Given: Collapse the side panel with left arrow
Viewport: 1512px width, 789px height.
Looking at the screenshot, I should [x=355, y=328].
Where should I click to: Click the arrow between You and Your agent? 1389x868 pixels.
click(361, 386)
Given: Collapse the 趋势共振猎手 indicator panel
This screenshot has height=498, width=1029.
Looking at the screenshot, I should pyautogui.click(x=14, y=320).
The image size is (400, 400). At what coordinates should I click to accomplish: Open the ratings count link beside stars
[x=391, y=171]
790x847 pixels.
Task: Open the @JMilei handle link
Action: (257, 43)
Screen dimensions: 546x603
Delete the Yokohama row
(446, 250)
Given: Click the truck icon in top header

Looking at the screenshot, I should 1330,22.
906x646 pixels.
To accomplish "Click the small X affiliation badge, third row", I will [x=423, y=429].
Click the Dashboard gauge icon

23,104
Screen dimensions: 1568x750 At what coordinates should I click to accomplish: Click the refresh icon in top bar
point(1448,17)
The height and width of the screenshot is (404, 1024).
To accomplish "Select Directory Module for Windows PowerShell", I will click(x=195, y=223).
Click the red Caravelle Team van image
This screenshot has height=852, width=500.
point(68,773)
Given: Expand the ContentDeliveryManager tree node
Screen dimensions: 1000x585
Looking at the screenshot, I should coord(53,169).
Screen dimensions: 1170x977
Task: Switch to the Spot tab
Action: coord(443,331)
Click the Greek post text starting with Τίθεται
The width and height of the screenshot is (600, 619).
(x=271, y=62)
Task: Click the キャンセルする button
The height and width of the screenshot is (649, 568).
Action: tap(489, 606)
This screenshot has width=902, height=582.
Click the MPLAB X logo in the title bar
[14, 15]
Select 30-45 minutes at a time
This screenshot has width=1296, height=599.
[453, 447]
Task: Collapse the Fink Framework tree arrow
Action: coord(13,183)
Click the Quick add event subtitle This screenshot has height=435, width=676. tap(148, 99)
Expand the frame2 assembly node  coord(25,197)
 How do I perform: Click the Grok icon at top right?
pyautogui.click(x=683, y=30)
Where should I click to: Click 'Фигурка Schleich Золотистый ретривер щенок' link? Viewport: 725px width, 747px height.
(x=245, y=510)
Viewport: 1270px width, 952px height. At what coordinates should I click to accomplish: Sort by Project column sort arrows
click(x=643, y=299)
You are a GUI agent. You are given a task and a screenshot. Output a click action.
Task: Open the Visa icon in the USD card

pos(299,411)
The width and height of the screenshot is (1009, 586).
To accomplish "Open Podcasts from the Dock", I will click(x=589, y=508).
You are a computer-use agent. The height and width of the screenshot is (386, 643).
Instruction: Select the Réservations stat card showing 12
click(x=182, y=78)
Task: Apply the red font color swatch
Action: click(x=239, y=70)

▶ _Aim of the task_
Would you copy the data exactly as shown above?

▶ _Task solution_
Given: Collapse the side panel with left arrow
Viewport: 1512px width, 789px height.
Looking at the screenshot, I should [x=355, y=328].
Where should I click to: Click the arrow between You and Your agent? 1389x868 pixels.
click(361, 386)
Given: Collapse the 趋势共振猎手 indicator panel
This screenshot has height=498, width=1029.
Looking at the screenshot, I should pyautogui.click(x=14, y=320).
The image size is (400, 400). At what coordinates should I click to accomplish: Open the ratings count link beside stars
[x=391, y=171]
790x847 pixels.
Task: Open the @JMilei handle link
Action: (257, 43)
Screen dimensions: 546x603
Delete the Yokohama row
(446, 250)
Given: Click the truck icon in top header

Looking at the screenshot, I should 1330,22.
906x646 pixels.
To accomplish "Click the small X affiliation badge, third row", I will [x=423, y=429].
Click the Dashboard gauge icon

23,104
Screen dimensions: 1568x750 At what coordinates should I click to accomplish: Click the refresh icon in top bar
point(1448,17)
The height and width of the screenshot is (404, 1024).
To accomplish "Select Directory Module for Windows PowerShell", I will click(x=195, y=223).
Click the red Caravelle Team van image
This screenshot has height=852, width=500.
point(68,773)
Given: Expand the ContentDeliveryManager tree node
Screen dimensions: 1000x585
Looking at the screenshot, I should coord(53,169).
Screen dimensions: 1170x977
Task: Switch to the Spot tab
Action: coord(443,331)
Click the Greek post text starting with Τίθεται
The width and height of the screenshot is (600, 619).
(x=271, y=62)
Task: Click the キャンセルする button
The height and width of the screenshot is (649, 568).
Action: tap(489, 606)
This screenshot has width=902, height=582.
Click the MPLAB X logo in the title bar
[14, 15]
Select 30-45 minutes at a time
This screenshot has width=1296, height=599.
[453, 447]
Task: Collapse the Fink Framework tree arrow
Action: coord(13,183)
Click the Quick add event subtitle This screenshot has height=435, width=676. tap(148, 99)
Expand the frame2 assembly node  coord(25,197)
 How do I perform: Click the Grok icon at top right?
pyautogui.click(x=683, y=30)
Where should I click to: Click 'Фигурка Schleich Золотистый ретривер щенок' link? Viewport: 725px width, 747px height.
(x=245, y=510)
Viewport: 1270px width, 952px height. At what coordinates should I click to accomplish: Sort by Project column sort arrows
click(x=643, y=299)
You are a GUI agent. You are given a task and a screenshot. Output a click action.
Task: Open the Visa icon in the USD card

pos(299,411)
The width and height of the screenshot is (1009, 586).
To accomplish "Open Podcasts from the Dock", I will click(x=589, y=508).
You are a computer-use agent. The height and width of the screenshot is (386, 643).
Instruction: Select the Réservations stat card showing 12
click(x=182, y=78)
Task: Apply the red font color swatch
Action: click(x=239, y=70)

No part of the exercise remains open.